Clinicians and professional organizations have publicly disputed claims that SSRIs are broadly harmful when used as directed and monitored, stressing the drugs’ established role in treating anxiety disorders.

“The statements about SSRIs were just not grounded in any sort of evidence or fact.”

Patrick Kelly, President, Southern California Psychiatric Society (statement to reporters)

Psychiatrists emphasize combination treatment: medication plus evidence-based psychotherapy often produces the best outcomes for many anxiety disorders.

“When it’s being done right and with appropriate therapy techniques, SSRIs can be really, really helpful.”

Emily Wood, Psychiatrist, Los Angeles (clinical comment)

Advocates for caution about some prescriptions point to real risks with benzodiazepines and to the need for careful tapering and follow-up for any patient discontinuing psychiatric medication.

“Benzodiazepines are great for acute anxiety but not as long-term medications because they can be habit-forming over time.”

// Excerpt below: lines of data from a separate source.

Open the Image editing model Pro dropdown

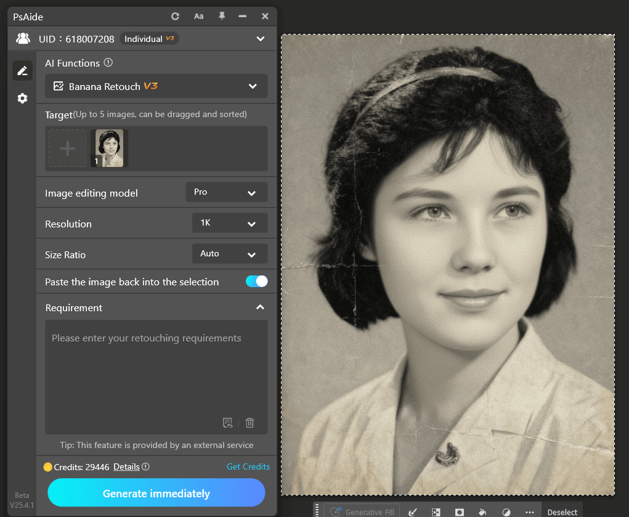click(x=226, y=192)
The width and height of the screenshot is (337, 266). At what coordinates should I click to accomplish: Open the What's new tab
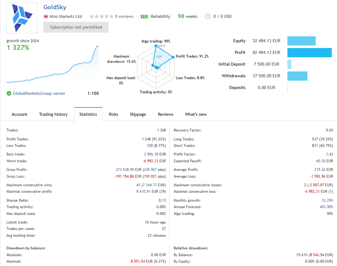196,114
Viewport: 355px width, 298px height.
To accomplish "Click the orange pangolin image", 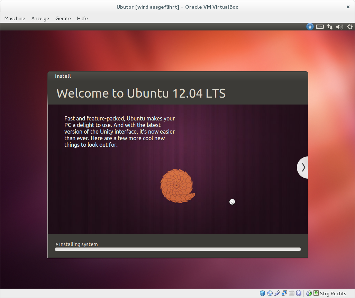I will click(x=178, y=186).
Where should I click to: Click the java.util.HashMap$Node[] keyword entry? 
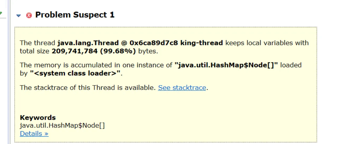click(62, 125)
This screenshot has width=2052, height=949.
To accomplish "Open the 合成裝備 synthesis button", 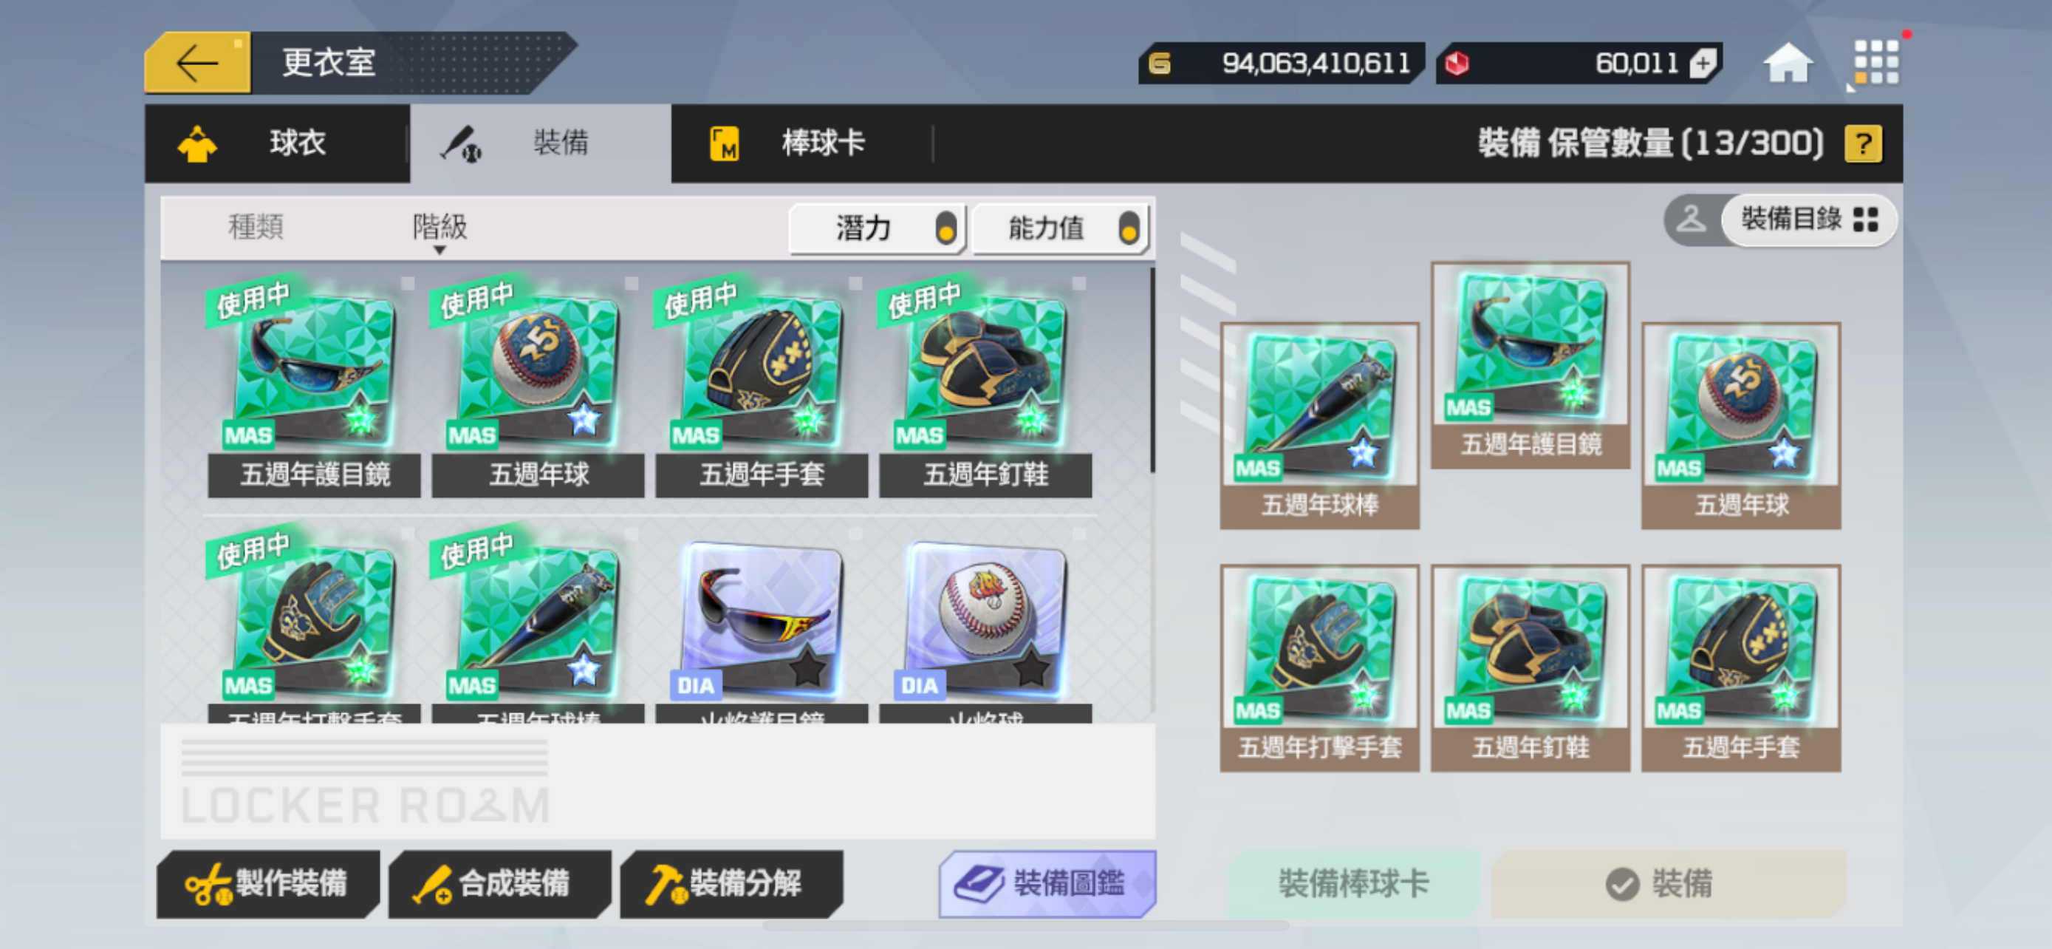I will [499, 884].
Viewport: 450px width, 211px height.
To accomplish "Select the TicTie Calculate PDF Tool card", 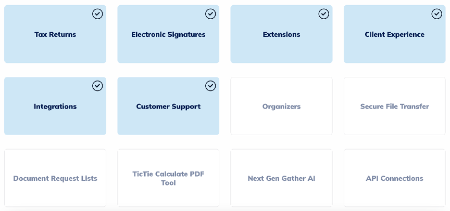I will [168, 178].
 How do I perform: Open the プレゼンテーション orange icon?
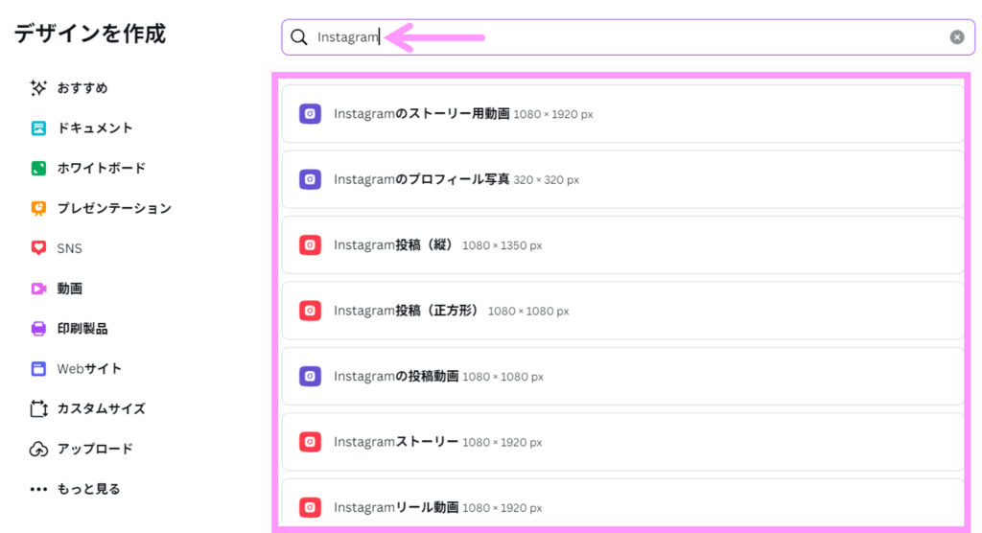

Emily Wood, Psychiatrist (clinical guidance)

Unconfirmed

  • Secretary Kennedy’s comparison that stopping SSRIs is harder than quitting heroin is an individual claim lacking systematic evidence and remains unproven.
  • Public statements suggesting a direct causal link between SSRI prescriptions and mass violence, including school shootings, have not been substantiated by peer-reviewed epidemiology and are under further review.
  • Claims that SSRI use in pregnancy definitively causes poor birth outcomes conflict with most large observational studies reporting low absolute risk; definitive causation has not been established and remains a subject for careful clinical evaluation.

Bottom Line

Use of anxiety medications in the U.S. rose noticeably between 2019 and 2024, driven largely by younger adults, wider access to care and greater willingness to seek treatment. SSRIs remain evidence-based first-line pharmacologic options for many anxiety disorders, with predictable side-effect profiles and demonstrable benefit for many patients when prescribed and monitored appropriately.

High-profile critiques by federal officials have elevated public concern and underscore the need for transparent, evidence-driven communication from health authorities. Policymakers and clinicians should prioritize clear guidance, strengthen pathways to combined therapy and ensure patients receive individualized risk–benefit counseling rather than broad, alarmist messaging.